Renal vein thrombosis can also be detected using magnetic resonance venography.
CT abdomen and pelvis with contrast and arteriography should be performed for major blunt trauma with suspected renal infarction.
Renal and urinary tract ultrasound should be performed if obstructive uropathy is suspected. If the suspected cause of obstructive uropathy is renal stones, noncontrast CT is the preferred test.
Renal biopsy
Renal biopsy should be considered as an initial test in patients with uremic symptoms or multiorgan involvement; it provides a definitive diagnosis of underlying renal causes.

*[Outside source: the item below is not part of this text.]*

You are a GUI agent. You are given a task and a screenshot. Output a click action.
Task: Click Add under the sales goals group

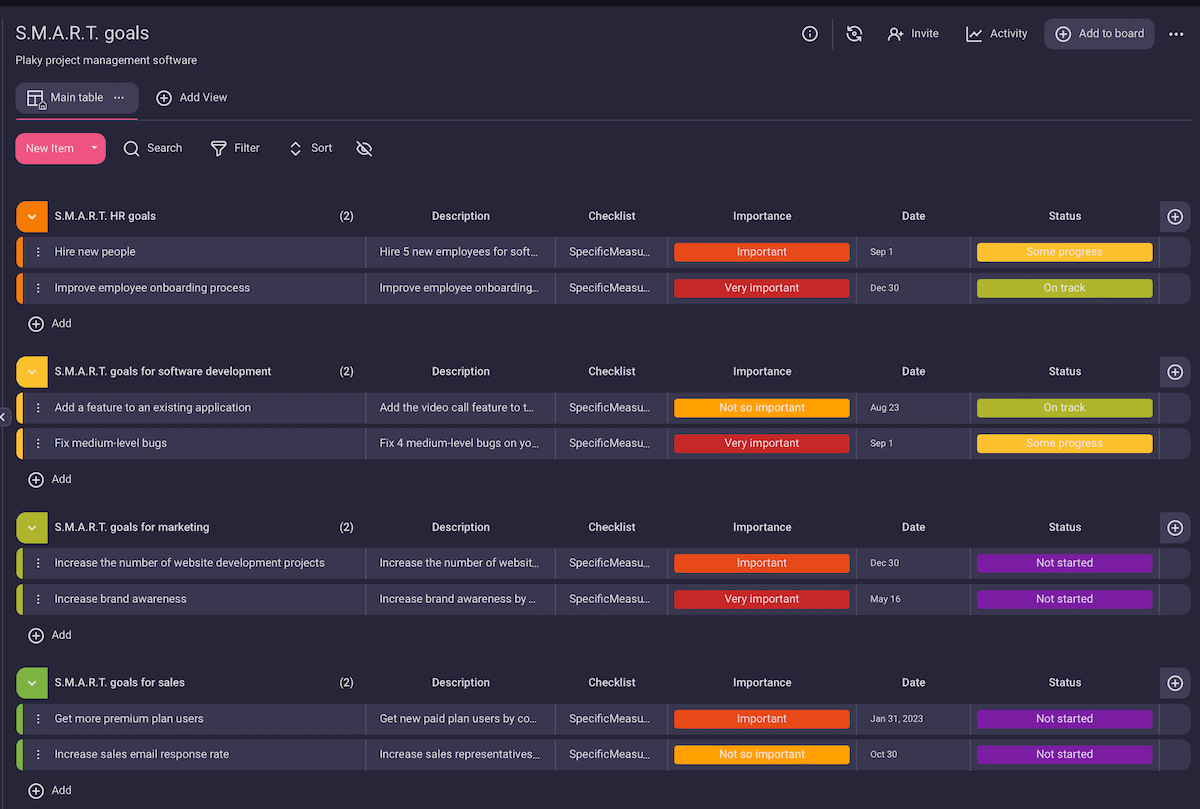pos(49,790)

In all other patients, renal biopsy is reserved for cases in which confirmation of the diagnosis is required after a systematic investigation is completed.
Estimation and measurement of glomerular filtration rate (GFR)
The most accurate method for calculating GFR is by measuring the clearance of exogenous filtration markers, such as iothalamate, iohexol, or inulin. However, this is expensive and requires exposure to radiation and compliance with strict regulatory guidelines. In practice, therefore, creatinine or cystatin C clearance is used to estimate GFR. See Etiology.